Língua Portuguesa
O que se ensina, quando se ensina a língua portuguesa?
Adaptado de Luiz Antonio Marcuschi, linguista brasileiro (1946-2016)
Segundo o linguista e filósofo suíço Ferdinand de Saussure (1857-1913), o grande impulsionador da linguística como ciência autônoma, o ponto de vista cria o objeto, ou seja, o ensino de algo é sempre o ensino de uma visão de algo ou de uma relação com algo.
Quando se ensina a língua, ensina-se a norma culta?
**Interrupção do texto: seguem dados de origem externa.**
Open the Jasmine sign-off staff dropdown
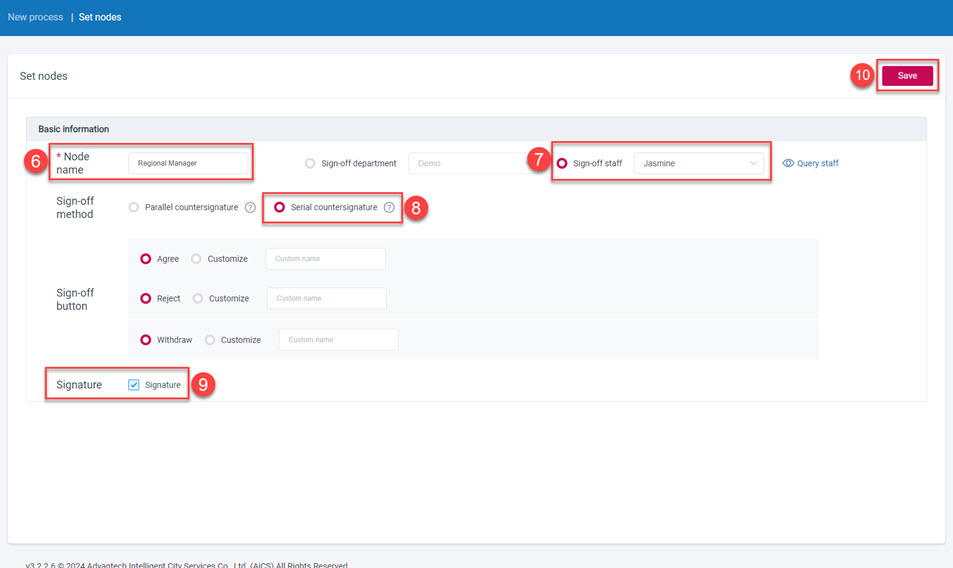The width and height of the screenshot is (953, 568). (x=699, y=163)
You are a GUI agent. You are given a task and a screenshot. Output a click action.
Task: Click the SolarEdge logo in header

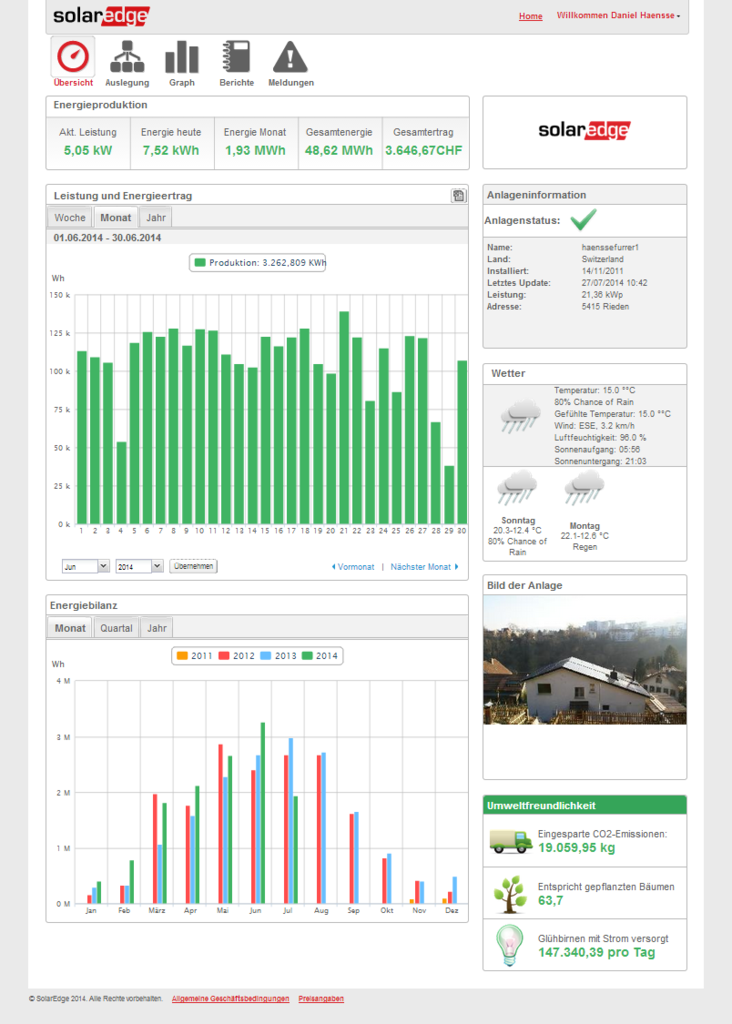(101, 16)
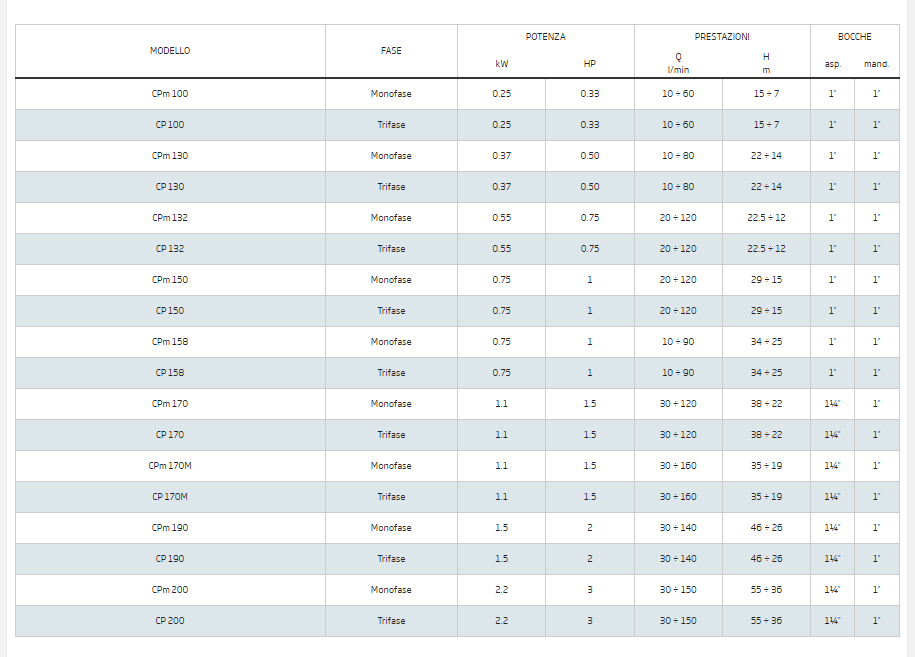
Task: Click the POTENZA header cell
Action: tap(546, 37)
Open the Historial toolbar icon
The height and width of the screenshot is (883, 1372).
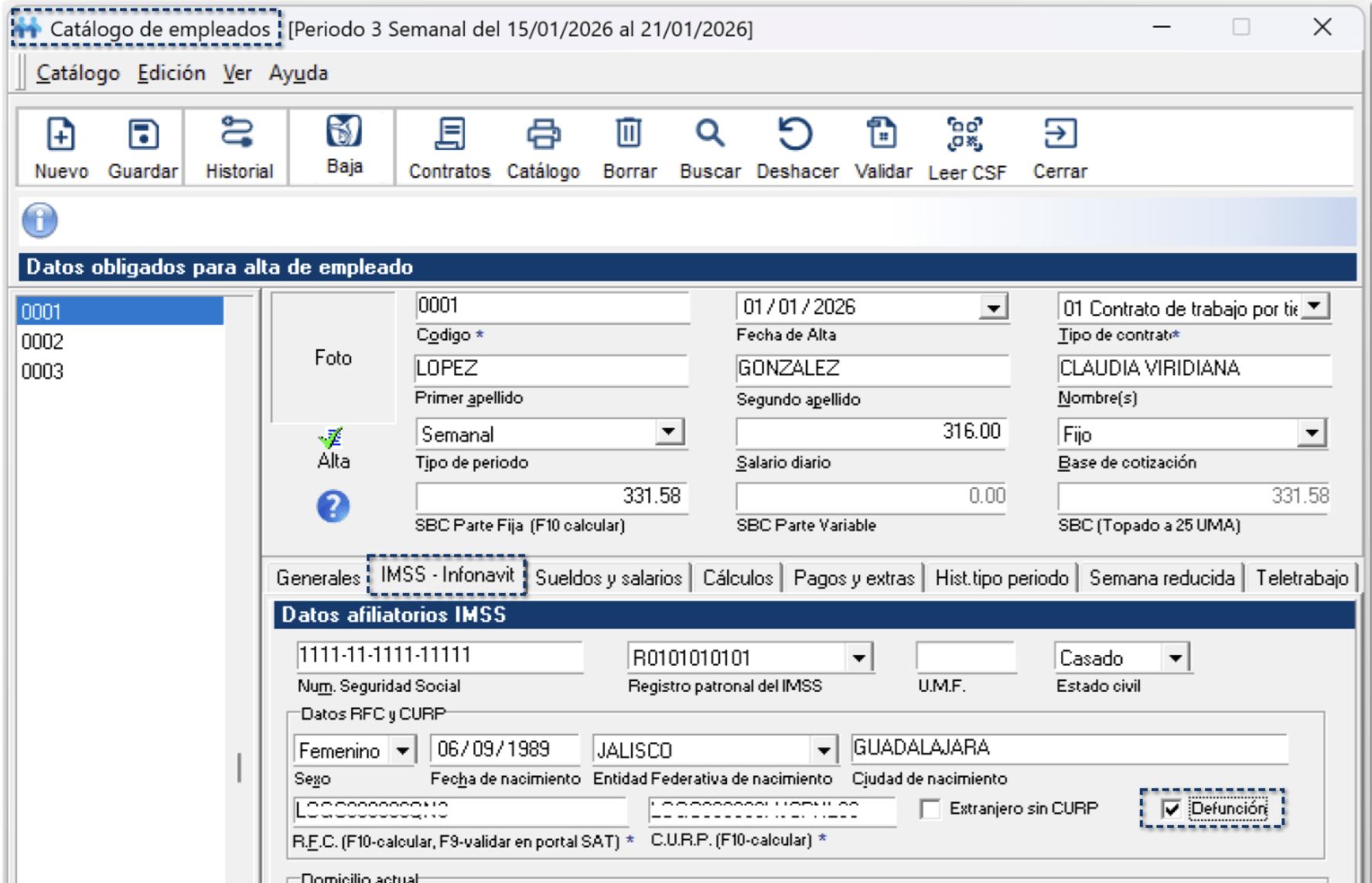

Ponto de vista normativo, impositivo, político, de manutenção da crença que relaciona domínio normativo a poder social.
Quando se ensina a língua, ensina-se a estudar os diferentes usos da língua que os falantes fazem da língua, em sua realidade? Ponto de vista funcional, sociolinguístico, político (integracionista), descritivo, científico.
Quando se ensina a língua, ensina-se a buscar uma origem universal que explique a língua como um sistema, entendendo as falas particulares como secundárias e menos importantes? Ponto de vista estrutural, biológico-cientificista.
Quando se ensina a língua, interage-se com os diferentes sentidos de texto, com diferentes gêneros e com diferentes atribuições de importância: o que importa ensinar, a gramática? A leitura e a escrita? A língua oral? O domínio de uma variante linguística prestigiada socialmente (norma culta)? Dependendo das respostas, diferentes práticas ensinarão diferentes objetos, com diferentes objetivos. Todas as vertentes serão válidas, mas nenhuma delas sozinha conterá toda a verdade.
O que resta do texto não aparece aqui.